Stored items from a collection:
= = = = =
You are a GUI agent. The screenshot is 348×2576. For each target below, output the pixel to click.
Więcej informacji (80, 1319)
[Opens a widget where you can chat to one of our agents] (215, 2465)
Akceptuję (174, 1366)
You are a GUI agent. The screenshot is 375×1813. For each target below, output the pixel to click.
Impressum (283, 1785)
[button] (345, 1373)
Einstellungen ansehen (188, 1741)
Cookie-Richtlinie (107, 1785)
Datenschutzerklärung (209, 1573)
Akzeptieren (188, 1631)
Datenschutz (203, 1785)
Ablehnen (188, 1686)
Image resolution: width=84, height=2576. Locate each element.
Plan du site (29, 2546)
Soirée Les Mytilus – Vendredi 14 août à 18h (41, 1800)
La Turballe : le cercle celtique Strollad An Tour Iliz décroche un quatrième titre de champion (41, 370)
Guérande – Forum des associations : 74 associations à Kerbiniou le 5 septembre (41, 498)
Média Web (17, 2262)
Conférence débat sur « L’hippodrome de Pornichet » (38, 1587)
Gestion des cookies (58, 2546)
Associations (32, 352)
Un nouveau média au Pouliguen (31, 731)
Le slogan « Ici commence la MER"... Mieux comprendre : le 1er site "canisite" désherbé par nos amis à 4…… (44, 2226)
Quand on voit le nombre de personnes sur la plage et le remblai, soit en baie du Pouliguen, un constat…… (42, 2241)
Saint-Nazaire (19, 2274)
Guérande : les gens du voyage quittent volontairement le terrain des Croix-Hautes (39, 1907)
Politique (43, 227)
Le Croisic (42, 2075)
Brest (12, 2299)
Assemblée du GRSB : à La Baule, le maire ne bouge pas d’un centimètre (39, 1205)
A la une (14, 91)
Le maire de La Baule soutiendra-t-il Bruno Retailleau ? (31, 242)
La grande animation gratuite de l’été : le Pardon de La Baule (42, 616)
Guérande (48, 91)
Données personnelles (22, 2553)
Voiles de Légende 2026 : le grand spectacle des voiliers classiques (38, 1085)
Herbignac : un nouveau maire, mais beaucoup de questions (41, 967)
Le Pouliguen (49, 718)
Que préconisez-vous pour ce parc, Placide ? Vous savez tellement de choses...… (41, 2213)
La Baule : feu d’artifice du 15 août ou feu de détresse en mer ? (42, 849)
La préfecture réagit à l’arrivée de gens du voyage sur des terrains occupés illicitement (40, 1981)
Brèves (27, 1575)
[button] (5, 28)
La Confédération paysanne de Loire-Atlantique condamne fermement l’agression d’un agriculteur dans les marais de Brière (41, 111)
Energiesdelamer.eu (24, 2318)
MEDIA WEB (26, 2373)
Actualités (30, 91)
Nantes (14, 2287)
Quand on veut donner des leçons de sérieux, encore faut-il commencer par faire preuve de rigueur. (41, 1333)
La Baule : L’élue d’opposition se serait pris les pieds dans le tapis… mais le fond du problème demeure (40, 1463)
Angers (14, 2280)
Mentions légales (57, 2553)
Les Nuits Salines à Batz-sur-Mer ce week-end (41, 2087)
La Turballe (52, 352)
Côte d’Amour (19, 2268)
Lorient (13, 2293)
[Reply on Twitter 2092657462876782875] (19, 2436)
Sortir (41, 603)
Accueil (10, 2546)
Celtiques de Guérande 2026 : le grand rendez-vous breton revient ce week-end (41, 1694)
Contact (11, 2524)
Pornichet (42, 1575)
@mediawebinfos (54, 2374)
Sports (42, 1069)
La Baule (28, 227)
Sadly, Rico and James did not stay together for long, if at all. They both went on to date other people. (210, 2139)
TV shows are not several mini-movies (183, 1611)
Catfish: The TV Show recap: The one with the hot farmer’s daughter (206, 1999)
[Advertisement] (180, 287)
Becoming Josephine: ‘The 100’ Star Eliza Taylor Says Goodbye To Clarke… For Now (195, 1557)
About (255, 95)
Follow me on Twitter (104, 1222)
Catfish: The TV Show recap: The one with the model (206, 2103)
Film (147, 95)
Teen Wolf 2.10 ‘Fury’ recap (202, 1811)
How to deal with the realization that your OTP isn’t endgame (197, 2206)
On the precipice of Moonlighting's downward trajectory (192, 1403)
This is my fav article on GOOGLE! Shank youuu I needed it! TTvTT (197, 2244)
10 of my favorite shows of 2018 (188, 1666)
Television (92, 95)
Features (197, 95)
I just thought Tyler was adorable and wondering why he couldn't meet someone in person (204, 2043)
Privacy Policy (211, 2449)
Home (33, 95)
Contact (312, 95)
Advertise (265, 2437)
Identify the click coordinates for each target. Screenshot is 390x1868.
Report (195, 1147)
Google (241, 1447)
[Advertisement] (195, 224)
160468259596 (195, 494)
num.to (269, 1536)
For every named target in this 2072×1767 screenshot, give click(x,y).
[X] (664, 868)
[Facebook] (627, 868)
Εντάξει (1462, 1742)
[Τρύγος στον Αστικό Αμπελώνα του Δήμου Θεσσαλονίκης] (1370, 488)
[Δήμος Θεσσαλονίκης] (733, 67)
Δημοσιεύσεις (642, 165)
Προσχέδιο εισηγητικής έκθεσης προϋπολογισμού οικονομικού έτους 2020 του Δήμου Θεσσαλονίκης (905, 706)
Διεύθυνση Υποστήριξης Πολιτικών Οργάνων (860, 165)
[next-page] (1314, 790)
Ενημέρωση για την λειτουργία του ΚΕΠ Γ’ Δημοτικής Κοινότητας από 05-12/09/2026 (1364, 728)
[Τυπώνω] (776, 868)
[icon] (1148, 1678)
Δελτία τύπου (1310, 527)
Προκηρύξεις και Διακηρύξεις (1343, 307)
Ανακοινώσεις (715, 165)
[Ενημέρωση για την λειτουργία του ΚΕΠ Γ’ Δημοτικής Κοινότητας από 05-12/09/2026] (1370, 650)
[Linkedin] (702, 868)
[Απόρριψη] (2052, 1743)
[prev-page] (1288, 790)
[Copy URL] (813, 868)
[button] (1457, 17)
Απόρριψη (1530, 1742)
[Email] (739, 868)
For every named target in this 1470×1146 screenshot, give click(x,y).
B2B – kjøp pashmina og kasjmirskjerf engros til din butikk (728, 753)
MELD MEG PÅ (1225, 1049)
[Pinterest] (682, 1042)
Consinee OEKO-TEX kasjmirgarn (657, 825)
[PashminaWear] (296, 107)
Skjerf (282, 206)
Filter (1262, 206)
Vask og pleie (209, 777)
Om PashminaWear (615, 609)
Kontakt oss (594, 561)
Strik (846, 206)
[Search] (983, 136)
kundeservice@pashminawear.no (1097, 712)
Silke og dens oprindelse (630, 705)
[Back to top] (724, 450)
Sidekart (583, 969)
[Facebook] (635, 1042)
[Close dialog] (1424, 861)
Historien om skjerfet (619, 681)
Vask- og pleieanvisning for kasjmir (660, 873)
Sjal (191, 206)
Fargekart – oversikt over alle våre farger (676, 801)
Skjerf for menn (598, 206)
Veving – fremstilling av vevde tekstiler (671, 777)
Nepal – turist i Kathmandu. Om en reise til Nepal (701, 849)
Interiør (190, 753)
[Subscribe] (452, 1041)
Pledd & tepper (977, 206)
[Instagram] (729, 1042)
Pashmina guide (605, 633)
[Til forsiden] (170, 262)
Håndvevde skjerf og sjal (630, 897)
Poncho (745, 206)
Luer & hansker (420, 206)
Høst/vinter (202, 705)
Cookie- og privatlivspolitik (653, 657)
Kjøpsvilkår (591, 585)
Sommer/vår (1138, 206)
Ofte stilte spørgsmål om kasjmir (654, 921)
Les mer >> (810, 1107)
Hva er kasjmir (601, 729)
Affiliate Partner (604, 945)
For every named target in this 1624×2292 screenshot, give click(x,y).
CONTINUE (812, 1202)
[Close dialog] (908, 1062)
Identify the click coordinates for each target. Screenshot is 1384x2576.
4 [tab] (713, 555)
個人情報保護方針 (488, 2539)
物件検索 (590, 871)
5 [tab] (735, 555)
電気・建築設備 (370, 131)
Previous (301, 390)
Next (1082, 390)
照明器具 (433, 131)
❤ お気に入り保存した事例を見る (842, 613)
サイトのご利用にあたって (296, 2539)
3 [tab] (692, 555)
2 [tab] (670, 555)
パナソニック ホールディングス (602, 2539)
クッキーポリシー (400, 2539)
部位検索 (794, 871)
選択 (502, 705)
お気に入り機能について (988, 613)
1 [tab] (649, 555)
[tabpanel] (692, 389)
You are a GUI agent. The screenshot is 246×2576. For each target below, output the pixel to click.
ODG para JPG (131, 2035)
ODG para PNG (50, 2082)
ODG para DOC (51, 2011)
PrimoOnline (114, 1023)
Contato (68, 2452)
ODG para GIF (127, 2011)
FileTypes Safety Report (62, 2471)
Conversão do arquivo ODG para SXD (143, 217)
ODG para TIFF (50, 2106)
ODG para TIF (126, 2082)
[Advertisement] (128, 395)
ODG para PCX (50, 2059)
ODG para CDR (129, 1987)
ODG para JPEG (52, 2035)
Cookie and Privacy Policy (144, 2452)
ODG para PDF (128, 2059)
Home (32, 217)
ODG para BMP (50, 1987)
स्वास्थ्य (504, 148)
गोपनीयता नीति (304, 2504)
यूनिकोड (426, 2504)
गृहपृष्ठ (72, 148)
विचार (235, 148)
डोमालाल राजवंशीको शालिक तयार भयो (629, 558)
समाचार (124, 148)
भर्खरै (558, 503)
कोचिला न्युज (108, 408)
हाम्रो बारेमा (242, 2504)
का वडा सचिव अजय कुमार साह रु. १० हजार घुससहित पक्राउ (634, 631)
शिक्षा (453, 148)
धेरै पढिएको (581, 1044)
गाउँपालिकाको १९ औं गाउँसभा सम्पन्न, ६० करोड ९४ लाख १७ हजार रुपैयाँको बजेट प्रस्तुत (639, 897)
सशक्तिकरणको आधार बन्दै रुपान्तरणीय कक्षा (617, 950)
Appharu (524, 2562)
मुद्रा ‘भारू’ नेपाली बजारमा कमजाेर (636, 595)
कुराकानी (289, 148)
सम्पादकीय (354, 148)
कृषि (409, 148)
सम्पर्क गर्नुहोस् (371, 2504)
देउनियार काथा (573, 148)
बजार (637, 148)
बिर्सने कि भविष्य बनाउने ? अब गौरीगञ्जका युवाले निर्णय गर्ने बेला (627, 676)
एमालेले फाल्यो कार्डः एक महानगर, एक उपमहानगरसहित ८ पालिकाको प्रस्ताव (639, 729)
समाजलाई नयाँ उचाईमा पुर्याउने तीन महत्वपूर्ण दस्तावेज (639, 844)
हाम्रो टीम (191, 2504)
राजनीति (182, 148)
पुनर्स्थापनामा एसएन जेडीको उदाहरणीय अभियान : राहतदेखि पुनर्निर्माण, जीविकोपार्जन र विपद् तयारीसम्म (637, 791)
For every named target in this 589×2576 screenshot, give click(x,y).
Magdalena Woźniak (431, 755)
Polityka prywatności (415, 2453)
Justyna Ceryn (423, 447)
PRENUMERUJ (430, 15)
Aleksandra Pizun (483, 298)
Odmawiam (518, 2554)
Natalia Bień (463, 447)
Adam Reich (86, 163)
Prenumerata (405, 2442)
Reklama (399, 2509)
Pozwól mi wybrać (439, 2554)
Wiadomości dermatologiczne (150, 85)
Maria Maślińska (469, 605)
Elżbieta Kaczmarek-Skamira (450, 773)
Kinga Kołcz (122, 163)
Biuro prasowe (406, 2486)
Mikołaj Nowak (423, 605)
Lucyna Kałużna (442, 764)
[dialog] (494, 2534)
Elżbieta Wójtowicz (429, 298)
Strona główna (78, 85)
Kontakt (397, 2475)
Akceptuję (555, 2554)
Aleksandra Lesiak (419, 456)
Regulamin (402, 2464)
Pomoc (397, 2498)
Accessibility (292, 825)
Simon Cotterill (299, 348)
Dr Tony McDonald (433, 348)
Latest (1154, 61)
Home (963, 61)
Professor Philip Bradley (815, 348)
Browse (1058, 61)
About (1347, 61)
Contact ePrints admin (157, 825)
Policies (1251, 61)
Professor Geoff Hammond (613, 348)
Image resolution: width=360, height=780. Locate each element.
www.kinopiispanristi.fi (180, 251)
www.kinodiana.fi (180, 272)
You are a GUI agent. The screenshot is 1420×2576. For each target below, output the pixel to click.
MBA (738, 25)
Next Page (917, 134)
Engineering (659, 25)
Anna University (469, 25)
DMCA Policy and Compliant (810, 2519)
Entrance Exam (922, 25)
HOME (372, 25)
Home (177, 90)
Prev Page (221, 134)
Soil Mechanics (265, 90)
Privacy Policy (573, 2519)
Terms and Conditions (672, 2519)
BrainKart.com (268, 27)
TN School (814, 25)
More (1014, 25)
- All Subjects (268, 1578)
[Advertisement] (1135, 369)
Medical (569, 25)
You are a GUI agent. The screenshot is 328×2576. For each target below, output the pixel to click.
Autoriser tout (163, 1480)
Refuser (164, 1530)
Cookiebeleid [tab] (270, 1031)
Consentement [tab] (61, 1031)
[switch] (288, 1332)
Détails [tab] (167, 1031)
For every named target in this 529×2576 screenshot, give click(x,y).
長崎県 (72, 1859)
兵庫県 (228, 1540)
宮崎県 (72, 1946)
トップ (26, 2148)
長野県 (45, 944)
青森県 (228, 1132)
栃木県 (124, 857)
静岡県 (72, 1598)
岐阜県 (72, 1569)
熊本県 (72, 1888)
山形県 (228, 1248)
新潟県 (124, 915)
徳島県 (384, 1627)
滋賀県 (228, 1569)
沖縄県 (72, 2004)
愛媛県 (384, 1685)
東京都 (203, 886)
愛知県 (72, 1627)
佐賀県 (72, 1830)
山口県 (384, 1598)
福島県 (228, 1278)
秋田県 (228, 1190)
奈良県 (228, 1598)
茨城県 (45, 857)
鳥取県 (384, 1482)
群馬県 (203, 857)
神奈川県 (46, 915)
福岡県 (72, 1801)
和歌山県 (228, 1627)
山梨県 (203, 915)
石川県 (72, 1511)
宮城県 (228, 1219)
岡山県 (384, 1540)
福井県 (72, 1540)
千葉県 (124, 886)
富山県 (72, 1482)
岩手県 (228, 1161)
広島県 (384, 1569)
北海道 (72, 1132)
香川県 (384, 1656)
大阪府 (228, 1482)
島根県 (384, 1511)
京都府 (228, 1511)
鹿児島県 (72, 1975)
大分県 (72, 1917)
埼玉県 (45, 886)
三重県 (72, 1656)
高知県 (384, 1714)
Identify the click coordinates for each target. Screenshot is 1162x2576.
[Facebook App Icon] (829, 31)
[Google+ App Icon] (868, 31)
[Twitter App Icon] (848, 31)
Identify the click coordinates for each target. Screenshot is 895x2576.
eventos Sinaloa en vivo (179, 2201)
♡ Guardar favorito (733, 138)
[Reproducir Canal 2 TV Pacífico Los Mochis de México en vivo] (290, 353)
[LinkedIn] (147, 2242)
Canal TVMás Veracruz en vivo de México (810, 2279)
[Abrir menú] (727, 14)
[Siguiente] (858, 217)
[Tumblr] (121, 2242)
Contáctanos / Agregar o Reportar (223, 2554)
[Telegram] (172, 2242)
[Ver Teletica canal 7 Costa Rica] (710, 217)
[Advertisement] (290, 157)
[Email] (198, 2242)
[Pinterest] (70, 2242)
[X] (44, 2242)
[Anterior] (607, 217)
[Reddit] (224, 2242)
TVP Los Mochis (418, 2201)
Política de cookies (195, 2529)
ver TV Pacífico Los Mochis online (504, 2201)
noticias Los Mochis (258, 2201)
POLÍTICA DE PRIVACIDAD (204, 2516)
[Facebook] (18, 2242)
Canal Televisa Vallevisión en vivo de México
= = = = =
_Task directions_.
Sift through the entries and copy every line with "Facebook".

_Answer to this problem_.
[Facebook] (627, 868)
[Facebook] (635, 1042)
[Facebook App Icon] (829, 31)
[Facebook] (18, 2242)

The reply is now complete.